When Lori returned to the hotel, she was informed that something had been dropped off for her. The clerk took her to the place where they had finally decided to store the pipe, underneath the windows looking out onto Speedway Blvd. When he showed her the pipe, he related, at great length, the fun the employees had had with it during the day. They had blown into it, talked down it, etc. But now Lori had to get it upstairs.
Unlike the agave stalk, it would not bend at all; therefore she could not get it into the elevator. Instead she had to walk it, as I had from the car, but up 6 flights of stairs! When she finally reached the room, she had to decide how to install the agave in the pipe in such a way that it would not be damaged in transit. Lori finally decided on the use of huge amounts of toilet paper, courtesy of the hotel, as the best packing material.

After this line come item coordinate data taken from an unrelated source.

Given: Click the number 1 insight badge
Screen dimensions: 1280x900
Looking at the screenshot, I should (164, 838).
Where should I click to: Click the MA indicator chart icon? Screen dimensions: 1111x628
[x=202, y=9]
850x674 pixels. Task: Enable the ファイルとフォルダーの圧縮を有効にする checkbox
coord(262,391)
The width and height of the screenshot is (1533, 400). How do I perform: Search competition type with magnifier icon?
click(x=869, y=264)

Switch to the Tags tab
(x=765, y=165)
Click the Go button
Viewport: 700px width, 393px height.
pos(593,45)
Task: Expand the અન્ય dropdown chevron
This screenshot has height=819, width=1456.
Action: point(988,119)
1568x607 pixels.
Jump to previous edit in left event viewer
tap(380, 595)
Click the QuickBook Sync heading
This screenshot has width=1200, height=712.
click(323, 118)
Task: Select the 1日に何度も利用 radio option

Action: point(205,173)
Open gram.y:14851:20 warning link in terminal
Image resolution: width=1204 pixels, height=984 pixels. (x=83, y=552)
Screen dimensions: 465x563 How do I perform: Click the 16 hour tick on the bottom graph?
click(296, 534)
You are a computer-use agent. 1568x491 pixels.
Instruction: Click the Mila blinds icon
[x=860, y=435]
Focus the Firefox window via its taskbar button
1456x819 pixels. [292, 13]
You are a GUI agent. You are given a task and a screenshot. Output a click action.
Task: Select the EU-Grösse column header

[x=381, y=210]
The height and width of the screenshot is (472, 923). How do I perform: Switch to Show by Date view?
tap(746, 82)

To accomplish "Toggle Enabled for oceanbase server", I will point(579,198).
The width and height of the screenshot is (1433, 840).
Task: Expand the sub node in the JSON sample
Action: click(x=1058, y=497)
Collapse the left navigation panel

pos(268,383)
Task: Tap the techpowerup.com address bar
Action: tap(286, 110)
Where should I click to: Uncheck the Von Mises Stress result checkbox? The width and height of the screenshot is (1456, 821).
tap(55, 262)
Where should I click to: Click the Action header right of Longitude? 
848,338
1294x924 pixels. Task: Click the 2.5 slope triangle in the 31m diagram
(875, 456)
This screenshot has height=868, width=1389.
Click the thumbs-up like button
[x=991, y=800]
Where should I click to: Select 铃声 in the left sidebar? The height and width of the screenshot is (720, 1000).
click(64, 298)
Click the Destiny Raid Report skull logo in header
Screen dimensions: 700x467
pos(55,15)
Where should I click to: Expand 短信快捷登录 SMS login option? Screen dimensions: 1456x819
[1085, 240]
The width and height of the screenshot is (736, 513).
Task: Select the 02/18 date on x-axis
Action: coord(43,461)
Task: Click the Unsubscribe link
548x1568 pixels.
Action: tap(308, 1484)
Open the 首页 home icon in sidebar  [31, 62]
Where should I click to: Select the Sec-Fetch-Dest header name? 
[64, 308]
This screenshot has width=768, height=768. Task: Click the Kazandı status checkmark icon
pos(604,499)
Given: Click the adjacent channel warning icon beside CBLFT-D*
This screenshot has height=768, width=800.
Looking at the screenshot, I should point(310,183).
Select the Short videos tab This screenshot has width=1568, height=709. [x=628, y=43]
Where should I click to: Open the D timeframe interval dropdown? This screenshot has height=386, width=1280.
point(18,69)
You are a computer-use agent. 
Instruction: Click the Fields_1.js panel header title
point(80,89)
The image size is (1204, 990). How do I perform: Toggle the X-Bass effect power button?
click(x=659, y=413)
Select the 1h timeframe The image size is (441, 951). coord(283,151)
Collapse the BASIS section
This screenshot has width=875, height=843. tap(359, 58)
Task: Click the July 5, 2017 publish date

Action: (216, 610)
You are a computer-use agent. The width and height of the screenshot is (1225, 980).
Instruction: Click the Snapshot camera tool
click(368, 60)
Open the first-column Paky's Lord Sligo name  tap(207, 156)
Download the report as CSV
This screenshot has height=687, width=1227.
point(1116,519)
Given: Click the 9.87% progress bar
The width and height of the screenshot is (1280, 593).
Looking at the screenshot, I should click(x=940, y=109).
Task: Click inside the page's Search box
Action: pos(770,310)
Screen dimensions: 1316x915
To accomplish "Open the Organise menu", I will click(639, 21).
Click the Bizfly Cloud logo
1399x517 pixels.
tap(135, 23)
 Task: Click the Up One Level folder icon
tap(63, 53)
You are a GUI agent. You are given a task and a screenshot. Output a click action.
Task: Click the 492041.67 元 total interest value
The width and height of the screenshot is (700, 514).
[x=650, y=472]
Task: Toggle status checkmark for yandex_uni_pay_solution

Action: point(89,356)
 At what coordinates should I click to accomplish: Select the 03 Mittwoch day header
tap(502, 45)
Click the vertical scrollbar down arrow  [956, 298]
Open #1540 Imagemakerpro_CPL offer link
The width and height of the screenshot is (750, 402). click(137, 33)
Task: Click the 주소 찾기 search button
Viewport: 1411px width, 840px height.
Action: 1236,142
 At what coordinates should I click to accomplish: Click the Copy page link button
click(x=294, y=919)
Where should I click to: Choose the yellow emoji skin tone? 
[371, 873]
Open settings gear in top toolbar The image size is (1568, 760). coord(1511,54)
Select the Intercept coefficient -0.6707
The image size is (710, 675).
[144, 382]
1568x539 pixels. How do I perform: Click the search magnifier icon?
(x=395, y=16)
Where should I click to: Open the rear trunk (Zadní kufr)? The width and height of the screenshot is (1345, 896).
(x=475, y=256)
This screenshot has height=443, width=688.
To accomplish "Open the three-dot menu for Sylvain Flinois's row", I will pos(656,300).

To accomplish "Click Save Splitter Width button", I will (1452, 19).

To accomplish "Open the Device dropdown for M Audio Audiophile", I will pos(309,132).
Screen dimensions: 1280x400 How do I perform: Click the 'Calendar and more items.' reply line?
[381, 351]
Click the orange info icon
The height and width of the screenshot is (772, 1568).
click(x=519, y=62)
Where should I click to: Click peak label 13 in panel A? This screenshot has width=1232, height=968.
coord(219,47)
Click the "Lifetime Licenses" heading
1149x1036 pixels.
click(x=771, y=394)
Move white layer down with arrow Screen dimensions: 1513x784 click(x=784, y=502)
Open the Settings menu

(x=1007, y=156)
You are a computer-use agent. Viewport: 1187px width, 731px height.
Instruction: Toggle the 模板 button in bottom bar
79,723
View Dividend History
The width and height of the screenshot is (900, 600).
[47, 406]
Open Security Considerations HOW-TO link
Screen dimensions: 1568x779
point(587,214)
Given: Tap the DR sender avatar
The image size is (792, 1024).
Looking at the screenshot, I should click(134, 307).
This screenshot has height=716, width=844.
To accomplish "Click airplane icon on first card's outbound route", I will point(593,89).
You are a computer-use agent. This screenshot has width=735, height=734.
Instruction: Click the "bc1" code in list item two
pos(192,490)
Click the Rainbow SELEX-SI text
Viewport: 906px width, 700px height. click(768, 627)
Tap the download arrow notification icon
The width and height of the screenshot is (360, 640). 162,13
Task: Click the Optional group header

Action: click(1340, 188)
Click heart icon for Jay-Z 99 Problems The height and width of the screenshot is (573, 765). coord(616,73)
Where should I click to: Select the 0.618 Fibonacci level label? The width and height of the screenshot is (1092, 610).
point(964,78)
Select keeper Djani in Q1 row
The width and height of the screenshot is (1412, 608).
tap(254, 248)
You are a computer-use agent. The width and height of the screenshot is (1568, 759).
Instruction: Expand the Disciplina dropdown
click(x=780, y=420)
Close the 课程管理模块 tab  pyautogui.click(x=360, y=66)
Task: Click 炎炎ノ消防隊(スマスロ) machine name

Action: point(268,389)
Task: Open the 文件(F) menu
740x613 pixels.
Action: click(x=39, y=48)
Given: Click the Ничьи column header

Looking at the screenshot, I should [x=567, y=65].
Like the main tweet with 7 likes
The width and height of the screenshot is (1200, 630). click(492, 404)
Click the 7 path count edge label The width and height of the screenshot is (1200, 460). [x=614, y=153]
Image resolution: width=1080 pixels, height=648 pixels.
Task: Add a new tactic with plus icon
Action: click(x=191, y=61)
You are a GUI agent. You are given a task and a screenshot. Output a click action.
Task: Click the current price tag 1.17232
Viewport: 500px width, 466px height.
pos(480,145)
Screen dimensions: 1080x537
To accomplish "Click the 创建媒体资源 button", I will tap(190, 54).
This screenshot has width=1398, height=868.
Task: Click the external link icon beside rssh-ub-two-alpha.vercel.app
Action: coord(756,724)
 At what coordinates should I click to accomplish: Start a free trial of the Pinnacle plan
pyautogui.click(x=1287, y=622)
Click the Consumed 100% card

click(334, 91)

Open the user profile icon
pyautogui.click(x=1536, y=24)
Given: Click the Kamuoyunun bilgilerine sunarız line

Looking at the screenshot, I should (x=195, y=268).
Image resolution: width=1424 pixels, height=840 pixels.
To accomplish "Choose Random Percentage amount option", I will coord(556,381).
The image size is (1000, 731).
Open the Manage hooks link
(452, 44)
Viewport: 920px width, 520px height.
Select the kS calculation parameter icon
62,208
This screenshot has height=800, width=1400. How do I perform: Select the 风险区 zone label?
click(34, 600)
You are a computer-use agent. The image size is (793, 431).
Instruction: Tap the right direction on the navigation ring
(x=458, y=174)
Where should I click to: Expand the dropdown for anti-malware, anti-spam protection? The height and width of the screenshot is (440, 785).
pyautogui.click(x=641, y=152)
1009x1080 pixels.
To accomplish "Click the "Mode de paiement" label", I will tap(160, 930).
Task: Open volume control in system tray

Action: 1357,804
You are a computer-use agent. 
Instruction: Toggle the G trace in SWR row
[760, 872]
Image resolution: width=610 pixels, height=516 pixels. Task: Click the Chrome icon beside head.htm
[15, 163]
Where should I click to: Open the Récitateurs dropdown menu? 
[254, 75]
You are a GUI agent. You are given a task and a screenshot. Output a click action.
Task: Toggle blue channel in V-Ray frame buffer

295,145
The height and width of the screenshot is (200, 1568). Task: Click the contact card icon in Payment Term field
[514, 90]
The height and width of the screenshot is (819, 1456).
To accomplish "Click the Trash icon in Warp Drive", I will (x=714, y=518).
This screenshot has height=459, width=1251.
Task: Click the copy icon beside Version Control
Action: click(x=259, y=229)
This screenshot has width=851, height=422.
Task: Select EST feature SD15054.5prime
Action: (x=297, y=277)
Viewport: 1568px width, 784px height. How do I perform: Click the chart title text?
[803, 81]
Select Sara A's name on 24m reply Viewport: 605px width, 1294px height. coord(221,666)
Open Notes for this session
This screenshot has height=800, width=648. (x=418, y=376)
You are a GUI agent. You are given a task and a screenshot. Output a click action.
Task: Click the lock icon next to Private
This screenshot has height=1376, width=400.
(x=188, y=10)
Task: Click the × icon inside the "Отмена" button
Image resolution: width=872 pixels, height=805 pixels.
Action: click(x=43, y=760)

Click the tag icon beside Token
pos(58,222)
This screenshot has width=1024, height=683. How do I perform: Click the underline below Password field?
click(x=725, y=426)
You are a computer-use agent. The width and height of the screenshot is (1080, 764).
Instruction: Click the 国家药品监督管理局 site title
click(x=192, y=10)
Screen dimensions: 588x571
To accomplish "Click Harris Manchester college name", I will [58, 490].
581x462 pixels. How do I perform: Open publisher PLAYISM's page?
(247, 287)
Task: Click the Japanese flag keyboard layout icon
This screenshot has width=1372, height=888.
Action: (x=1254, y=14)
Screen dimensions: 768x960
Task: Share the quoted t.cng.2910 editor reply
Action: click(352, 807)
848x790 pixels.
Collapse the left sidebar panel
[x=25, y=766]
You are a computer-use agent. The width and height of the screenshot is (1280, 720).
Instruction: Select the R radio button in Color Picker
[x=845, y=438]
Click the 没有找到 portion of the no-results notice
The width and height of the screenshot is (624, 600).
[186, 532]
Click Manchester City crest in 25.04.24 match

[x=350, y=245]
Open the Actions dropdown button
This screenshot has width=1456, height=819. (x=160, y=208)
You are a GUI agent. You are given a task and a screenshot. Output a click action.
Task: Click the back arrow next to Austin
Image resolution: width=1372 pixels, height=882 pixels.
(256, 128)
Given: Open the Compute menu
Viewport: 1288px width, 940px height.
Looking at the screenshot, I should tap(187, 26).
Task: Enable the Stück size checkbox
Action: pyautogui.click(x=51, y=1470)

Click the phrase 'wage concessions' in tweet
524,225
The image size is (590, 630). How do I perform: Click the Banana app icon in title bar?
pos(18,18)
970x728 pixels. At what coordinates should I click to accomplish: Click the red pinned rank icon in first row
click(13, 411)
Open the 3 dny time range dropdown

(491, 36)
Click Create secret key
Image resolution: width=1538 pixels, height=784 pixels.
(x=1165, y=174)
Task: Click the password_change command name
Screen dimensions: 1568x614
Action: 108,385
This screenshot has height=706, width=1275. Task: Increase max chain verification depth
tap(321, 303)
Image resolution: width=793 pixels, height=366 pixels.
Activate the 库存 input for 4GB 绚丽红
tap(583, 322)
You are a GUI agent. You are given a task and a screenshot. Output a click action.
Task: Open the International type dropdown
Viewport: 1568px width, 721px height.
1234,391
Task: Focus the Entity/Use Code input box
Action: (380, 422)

After the agave was packed in this way, it survived it's trip in great condition and lived in Lori's house in Amherst for the next several months, set in a pot in sand. However, when Lori was forced to leave that house and find another place to live, the ceilings were too low in the new house. For that reason, the agave now resides just outside my office door, right in front of the poster of Georgia O'Keefe riding off into the New Mexico desert on the back of a motorcycle.
Its presence there drove Tom Arny on a hunt through many reference books on southwestern flora until he had properly identified the species, a Schott's agave. Of course, as I wrote this document of our trip, I discovered that, all along, I had had the proper identification in my possession, in the guide to the nature trail at Muleshoe Ranch!